Previous evidence suggests that exercising 1.8hours (Range 0.12 to 4 hours) before bedtime may have negative effects on sleep. There continues to be a mixed picture in this regard and a recent large systematic review and meta- analysis found that sleep-onset latency, total sleep time and sleep efficiency may be negatively affected by completion of vigorous exercise within one hour of sleeping, however that exercising at night does not have a negative impact on overall sleep quality [14].

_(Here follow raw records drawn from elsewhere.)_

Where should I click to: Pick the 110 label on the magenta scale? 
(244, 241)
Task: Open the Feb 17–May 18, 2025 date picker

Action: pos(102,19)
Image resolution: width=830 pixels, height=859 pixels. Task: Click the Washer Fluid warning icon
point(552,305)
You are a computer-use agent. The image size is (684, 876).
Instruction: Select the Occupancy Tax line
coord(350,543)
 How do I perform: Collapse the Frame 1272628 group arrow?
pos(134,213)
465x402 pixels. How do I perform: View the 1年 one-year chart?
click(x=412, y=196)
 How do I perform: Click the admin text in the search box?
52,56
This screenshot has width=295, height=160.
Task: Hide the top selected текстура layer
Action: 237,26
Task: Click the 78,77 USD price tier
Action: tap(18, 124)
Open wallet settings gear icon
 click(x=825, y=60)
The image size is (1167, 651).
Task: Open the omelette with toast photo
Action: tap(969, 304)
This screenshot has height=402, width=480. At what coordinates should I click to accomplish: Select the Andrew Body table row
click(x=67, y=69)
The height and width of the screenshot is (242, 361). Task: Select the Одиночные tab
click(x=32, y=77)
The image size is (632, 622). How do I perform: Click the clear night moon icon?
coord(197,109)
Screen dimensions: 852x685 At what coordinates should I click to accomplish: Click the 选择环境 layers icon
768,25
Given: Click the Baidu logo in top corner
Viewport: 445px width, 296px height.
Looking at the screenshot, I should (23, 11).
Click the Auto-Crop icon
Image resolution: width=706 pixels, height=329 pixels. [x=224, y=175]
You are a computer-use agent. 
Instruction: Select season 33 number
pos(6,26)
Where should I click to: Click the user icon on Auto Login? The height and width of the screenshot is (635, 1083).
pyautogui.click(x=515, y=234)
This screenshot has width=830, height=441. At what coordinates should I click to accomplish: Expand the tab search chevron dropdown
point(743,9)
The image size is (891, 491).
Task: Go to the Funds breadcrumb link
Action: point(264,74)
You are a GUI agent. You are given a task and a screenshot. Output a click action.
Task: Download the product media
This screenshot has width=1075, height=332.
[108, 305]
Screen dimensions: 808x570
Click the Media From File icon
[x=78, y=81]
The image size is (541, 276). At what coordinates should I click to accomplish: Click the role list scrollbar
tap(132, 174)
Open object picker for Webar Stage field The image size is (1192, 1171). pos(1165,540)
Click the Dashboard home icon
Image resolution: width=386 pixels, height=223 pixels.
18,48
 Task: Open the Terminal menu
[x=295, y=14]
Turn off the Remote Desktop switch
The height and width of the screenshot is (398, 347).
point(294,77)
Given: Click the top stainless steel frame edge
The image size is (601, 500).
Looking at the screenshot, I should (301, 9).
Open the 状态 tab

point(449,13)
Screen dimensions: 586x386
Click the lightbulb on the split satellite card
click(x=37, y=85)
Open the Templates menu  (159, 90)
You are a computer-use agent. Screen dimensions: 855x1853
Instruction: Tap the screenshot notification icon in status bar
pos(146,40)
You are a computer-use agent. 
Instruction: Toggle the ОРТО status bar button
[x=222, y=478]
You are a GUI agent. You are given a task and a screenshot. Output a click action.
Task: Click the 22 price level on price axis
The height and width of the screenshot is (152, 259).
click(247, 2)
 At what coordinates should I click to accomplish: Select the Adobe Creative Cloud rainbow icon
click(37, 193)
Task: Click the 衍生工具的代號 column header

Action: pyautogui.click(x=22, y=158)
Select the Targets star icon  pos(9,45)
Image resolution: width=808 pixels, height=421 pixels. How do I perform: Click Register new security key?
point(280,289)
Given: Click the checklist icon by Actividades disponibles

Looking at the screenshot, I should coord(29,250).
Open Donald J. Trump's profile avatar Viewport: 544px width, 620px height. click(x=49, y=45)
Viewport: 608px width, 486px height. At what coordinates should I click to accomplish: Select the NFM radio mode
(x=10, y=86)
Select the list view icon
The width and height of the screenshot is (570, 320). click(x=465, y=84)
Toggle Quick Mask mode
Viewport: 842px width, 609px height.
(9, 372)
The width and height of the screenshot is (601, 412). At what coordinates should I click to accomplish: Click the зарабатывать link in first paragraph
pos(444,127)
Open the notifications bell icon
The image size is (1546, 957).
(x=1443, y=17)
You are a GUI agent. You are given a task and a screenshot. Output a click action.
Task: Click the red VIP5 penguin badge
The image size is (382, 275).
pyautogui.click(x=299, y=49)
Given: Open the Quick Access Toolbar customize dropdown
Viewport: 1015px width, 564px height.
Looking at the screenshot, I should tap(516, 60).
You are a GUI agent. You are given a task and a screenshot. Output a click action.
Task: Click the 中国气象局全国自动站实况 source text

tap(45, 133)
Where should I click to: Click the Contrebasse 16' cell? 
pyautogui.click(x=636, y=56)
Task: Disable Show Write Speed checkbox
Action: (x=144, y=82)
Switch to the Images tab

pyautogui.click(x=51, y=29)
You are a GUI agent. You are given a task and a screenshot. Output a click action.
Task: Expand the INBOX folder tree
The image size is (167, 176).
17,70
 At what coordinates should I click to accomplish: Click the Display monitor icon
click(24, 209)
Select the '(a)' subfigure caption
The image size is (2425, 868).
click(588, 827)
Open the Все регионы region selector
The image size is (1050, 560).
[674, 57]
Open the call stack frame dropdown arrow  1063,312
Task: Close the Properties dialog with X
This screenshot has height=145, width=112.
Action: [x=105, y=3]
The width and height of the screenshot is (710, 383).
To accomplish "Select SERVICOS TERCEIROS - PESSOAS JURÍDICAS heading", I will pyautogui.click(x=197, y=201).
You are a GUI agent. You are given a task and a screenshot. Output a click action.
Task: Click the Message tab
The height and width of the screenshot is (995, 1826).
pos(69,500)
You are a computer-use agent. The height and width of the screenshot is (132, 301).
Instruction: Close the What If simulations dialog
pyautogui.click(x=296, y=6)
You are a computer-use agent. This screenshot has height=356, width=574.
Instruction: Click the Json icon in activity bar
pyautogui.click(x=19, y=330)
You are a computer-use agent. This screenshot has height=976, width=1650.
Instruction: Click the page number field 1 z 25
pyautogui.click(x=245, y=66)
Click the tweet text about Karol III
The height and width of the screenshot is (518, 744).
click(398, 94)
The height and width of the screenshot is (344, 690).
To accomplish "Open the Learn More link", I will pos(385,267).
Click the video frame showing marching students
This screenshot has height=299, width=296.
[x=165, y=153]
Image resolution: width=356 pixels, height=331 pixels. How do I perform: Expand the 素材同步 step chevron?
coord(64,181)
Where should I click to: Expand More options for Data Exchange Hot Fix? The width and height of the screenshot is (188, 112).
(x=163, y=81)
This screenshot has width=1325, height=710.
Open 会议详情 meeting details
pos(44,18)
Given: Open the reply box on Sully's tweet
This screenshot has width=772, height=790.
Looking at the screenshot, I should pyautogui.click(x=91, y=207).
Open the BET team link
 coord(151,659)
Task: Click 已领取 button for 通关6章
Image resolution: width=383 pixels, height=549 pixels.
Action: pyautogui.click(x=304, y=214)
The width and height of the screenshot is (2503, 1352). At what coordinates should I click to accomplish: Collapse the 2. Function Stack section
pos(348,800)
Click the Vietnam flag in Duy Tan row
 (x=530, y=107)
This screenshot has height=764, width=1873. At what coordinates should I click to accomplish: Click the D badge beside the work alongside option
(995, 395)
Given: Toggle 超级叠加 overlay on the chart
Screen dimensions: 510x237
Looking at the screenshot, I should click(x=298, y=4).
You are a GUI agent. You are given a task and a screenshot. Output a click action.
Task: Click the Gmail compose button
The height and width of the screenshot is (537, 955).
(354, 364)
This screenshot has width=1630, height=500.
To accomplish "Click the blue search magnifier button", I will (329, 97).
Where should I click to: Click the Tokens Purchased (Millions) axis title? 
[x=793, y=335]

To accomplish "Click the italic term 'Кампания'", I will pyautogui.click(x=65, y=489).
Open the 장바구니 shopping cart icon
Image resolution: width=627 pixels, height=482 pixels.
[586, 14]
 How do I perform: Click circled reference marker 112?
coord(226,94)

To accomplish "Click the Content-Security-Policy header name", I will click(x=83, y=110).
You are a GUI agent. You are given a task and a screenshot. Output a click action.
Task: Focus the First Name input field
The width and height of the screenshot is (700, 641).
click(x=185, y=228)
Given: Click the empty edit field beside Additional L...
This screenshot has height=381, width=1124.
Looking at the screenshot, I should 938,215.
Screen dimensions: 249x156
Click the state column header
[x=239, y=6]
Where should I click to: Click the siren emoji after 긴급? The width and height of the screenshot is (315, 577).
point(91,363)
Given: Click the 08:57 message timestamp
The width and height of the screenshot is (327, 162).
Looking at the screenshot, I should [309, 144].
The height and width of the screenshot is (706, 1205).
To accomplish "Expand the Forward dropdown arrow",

When thinking about the optimal exercise regime, both aerobic and strength training are reportedly beneficial and it appears to be important to modify the intensity and timing and frequency of exercise according to individual sleep responses [12].

Quality of evidence
Grade B – Moderate to high quality

Strength of recommendation
Grade 1 – Strong

Conclusion
Strong evidence demonstrates that moderate-to-vigorous physical activity improves the quality of sleep. Consensus of existing evidence suggests that regular exercise has a beneficial effect on sleep quality, time to sleep and total length of sleep. No specific exercise has been proven more beneficial than another but aligning the exercise programme to individual needs is important. However, further research is required to evaluate the magnitude of such a relationship as well as the effects of acute exercise on sleep quality.

References

[1] Morgan K. Daytime activity and risk factors for late-life insomnia. J.Sleep Res. 2003 Sep;12(3):231-8.
[2] Akerstedt T, Knutsson A, Westerholm P, Theorell T, Alfredsson L, Kecklund G. Sleep disturbances, work stress and work hours: a cross-sectional study. J.Psychosom.Res. 2002 Sep;53(3):741-8.
[3] Bazargan M. Self-reported sleep disturbance among African-American elderly: the effects of depression, health status, exercise, and social support. Int.J.Aging Hum.Dev. 1996;42(2):143-60.
[4] Hublin C, Kaprio J, Partinen M, Koskenvuo M. Insufficient sleep–a population-based study in adults. Sleep 2001 Jun 15;24(4):392-400.
[5] Kawamoto R, Yoshida O, Oka Y, Takagi Y. Risk factors for insomnia in community dwelling older persons. Geriatrics & Gerontology International 2004 Sep;4(3):163-8.
[6] Kim K, Uchiyama M, Okawa M, Liu X, Ogihara R. An epidemiological study of insomnia among the Japanese general population. Sleep 2000 Feb 1;23(1):41-7.
[7] Kravitz HM, Ganz PA, Bromberger J, Powell LH, Sutton-Tyrrell K, Meyer PM. Sleep difficulty in women at midlife: a community survey of sleep and the menopausal transition. Menopause. 2003 Jan;10(1):19-28.
[8] Ohayon MM. Interactions between sleep normative data and sociocultural characteristics in the elderly. J.Psychosom.Res. 2004 May;56(5):479-86.
[9] Ohida T, Kamal AM, Uchiyama M, Kim K, Takemura S, Sone T, Ishii T. The influence of lifestyle and health status factors on sleep loss among the Japanese general population. Sleep 2001 May 1;24(3):333-8.
[10] Peppard PE, Young T. Exercise and sleep-disordered breathing: an association independent of body habitus. Sleep 2004 May 1;27(3):480-4.
[11] Quan SF, O’Connor GT, Quan JS, Redline S, Resnick HE, Shahar E, Siscovick D, Sherrill DL. Association of physical activity with sleep-disordered breathing. Sleep Breath. 2007 Sep;11(3):149-57.
[12] Jung AR et al. (2020) Physical Activity for Prevention and Management of
Sleep Disturbances Sleep Med Res. ;11 (1): 15-18.
[13] Atoui S, Chevance G, Romain AJ et al. (2021) Daily associations between sleep and physical activity: A systematic review and meta-analysis. Sleep MedRev.Jun;57:101426.
[14] Stutz J, Eiholzer R, Spengler CM (2018) Effects of Evening Exercise on Sleep in
Healthy Participants: A Systematic Review and Meta-Analysis. Sports Medicine.